■ Détails de l'exercice ■
Indiquez si chacune des affirmations suivantes concorde avec l'extrait sur la sonate ci-dessous, en répondant par oui ou par non et en citant les mots décisifs du texte : (a) la sonate a été écrite à la même époque que la Symphonie n° 3 ; (b) le mouvement central comporte cinq variations ; (c) à Saint-Victor, la sonate sera jouée dans sa version originale.

■ Extrait du texte ■
============

Succès mérité dans le cas de cette sonate. Ecrite en 1802 et 1803, à la même époque que la Symphonie n° 3, Héroïque, classiquement divisée en trois mouvements, elle déroule une musique vigoureuse, énergique dans ses deux mouvements extrêmes dans lesquels lutte chacun des instruments dans un vif dramatisme ponctué par un piano énergique. Ces instants de tension laissent la place à des accalmies lyriques. Le mouvement central, aux courbes apaisantes, développe quatre variations dans lesquelles chaque instrument tient alternativement un rôle majeur. L’inventivité séduit dans chacune de ces variations. Pour conclure la sonate, une lutte passionnelle entre les deux instruments reprend, à peine interrompue par des épisodes plus calmes. A Saint-Victor, les musiciens joueront cette sonate dans une adaptation pour un quintette à cordes.

============

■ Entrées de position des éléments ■
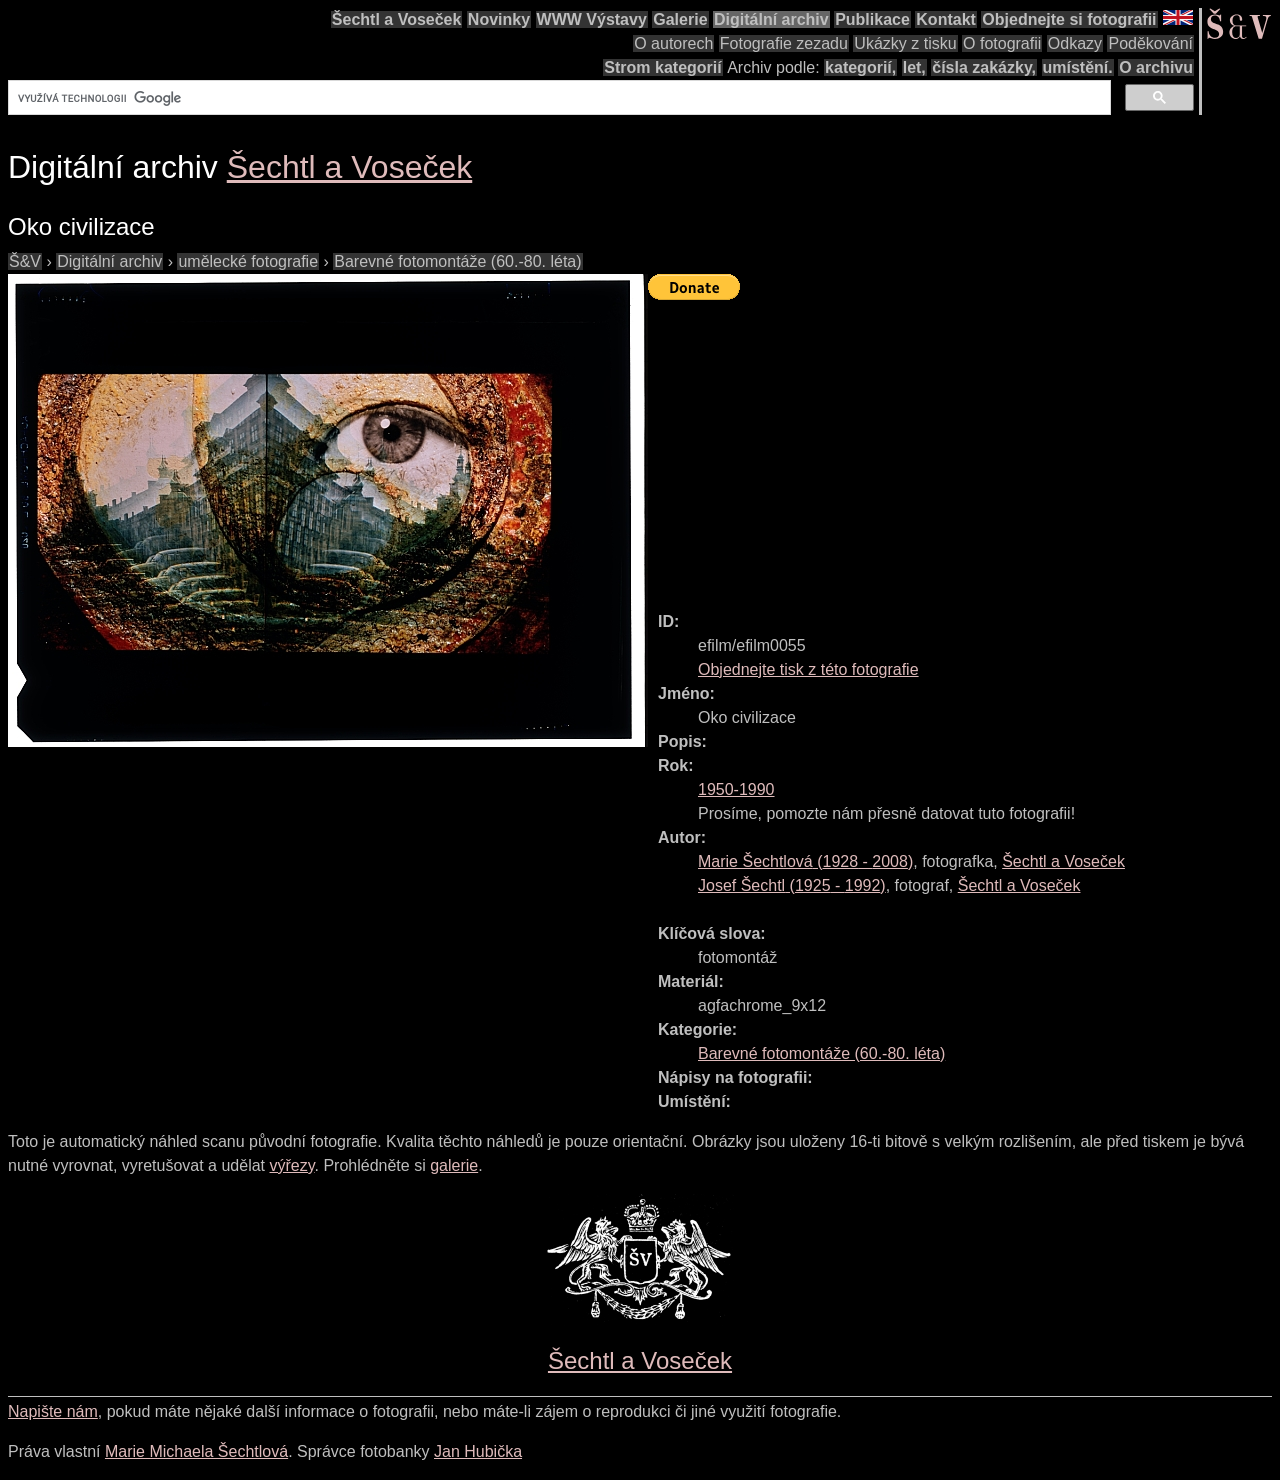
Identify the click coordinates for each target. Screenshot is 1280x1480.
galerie (454, 1165)
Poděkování (1150, 43)
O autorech (673, 43)
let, (914, 67)
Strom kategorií (662, 67)
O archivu (1156, 67)
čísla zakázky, (984, 67)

============

■ Réponse ■
(a) Oui : « à la même époque que la Symphonie n° 3 ».
(b) Non : « développe quatre variations ».
(c) Non : « dans une adaptation pour un quintette à cordes ».